• [Information supplied]
==================================================

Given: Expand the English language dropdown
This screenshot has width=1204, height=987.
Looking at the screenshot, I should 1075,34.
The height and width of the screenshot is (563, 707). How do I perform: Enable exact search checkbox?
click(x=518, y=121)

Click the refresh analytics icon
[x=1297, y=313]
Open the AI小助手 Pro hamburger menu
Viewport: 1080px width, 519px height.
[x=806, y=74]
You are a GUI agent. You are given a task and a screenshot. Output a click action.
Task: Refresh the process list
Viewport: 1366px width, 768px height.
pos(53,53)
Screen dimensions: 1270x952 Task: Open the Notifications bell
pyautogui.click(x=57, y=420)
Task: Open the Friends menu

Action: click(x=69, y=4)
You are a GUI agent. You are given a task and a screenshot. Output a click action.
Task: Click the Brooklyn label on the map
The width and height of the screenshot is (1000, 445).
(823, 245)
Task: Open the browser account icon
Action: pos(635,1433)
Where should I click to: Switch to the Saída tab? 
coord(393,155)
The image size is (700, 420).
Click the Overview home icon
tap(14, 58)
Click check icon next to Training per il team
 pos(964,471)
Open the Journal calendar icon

==================================================

• [Instructions to follow]
Reproduce only those lines of the entries above that run from the line with "Task: Click the Brooklyn label on the map" to the final line.

• [Task output]
Task: Click the Brooklyn label on the map
The width and height of the screenshot is (1000, 445).
(823, 245)
Task: Open the browser account icon
Action: pos(635,1433)
Where should I click to: Switch to the Saída tab? 
coord(393,155)
The image size is (700, 420).
Click the Overview home icon
tap(14, 58)
Click check icon next to Training per il team
 pos(964,471)
Open the Journal calendar icon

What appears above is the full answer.